Although Google’s systems prefer HTTPS pages over HTTP pages by default, we can reinforce this behavior by taking one of the following actions:

  1. Add redirects from the HTTP page to the HTTPS page.
  2. Add a rel=”canonical” link from the HTTP page to the HTTPS page.
  3. Implement HST .

To prevent Google from incorrectly canonizing the HTTP page, on the other hand, we need to follow the following steps:

  1. Avoid erroneous TLS/SSL certificates and redirects from HTTPS to HTTP because they cause Google to strongly prefer HTTP. The HSTS implementation cannot ignore this strong preference.
  2. Do not include the HTTP version of pages in the sitemap or hreflang annotations instead of the HTTPS version.
  3. Avoid implementing the SSL/TLS certificate for the wrong host variant – as if example.com serves the certificate for subdomain.example.com. The certificate should match the full URL of the site or be a wildcard certificate that can be used for multiple subdomains on a domain.
  • Prefer URLs in hreflang clusters.

To aid site localization efforts, for canonization purposes Google prefers URLs that are part of hreflang clusters. For example, if https://example.com/de-de/cats and https://example.com/de-ch/cats point to each other with hreflang annotations, but not to https://example.com/de-at/cats, pages for de-de and de-ch will be preferred as canonical instead of the /de-at/ page that does not appear in the hreflang cluster.

When and why to use Canonical Rel

Google’s guidance allows us to understand when to use Rel Canonical: if multiple pages have the same content, if they are optimized for the same keywords (and thus compete with each other), if they have some similar properties such as meta tags, headlines or links in content.

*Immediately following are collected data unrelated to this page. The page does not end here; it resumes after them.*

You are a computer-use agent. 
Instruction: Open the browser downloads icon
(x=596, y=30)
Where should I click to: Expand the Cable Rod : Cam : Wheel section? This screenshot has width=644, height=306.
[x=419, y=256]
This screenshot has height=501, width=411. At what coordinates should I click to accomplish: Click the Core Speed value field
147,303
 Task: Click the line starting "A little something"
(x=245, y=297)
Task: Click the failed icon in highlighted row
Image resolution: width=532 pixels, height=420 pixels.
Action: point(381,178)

More precisely, you should explicitly choose a canonical page in a set of duplicate or similar pages in these situations and with these goals:

  • To specify the URL to be shown in search results. For example, if we prefer that users reach the page related to green clothes via https://www.example.com/dresses/green/greendress.html instead of https://example.com/dresses/cocktail?gclid=ABCD.
  • To group indicators associated with links for similar or duplicate pages. Allows search engines to group the information they have about individual URLs (e.g., links pointing to URLs) into a single preferred URL. This means that links on other sites that link back to http://example.com/dresses/cocktail?gclid=ABCD are grouped with links that link back to https://www.example.com/dresses/green/greendress.html.
  • To simplify the monitoring of metrics related to a single product or topic. The presence of different URLs makes it more complicated to receive grouped metrics for a specific content.
  • To manage content distributed in syndication. If you syndicate content to publish on other domains, you’ll want to make sure that the URL you prefer appears in search results.
  • To avoid spending time crawling duplicate pages. To optimize site crawling, it is preferable for Googlebot to crawl new (or updated) pages, rather than desktop and mobile versions of the same pages.

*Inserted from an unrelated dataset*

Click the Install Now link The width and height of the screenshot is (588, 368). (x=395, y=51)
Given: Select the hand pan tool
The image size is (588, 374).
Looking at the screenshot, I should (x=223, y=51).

The benefits of using canonical should be clear by now: it directly tells Google which page is the most relevant (to us!) to index, it avoids wasted crawl budget because the crawler does not have to crawl duplicate pages, it simplifies tracking metrics related to a single product or topic.

General advice on canonical and canonization

For all canonical methods, Google urges adherence to some simple and intuitive best practices.

  • Do not use the robots.txt file for canonization.
  • Do not use the URL removals tool for canonical because it removes all versions of a URL from Search.
  • Do not specify different URLs as canonical for the same page using the same or different canonization techniques (e.g., do not specify one URL in a Sitemap and another URL for the same page using rel=”canonical”).
  • Do not use noindex to prevent the selection of a canonical page, because this statement is only to exclude the page from the index, not to handle the selection of a canonical page.
  • Specify a canonical page when using hreflang tags, designating a canonical page in the same language or the best substitute language if no canonical page exists for the same language.
  • Use the canonical URL for the link, rather than a duplicate URL, when setting links within the site. Always using the same URL for links helps Google understand what the preference is for the canonical URL.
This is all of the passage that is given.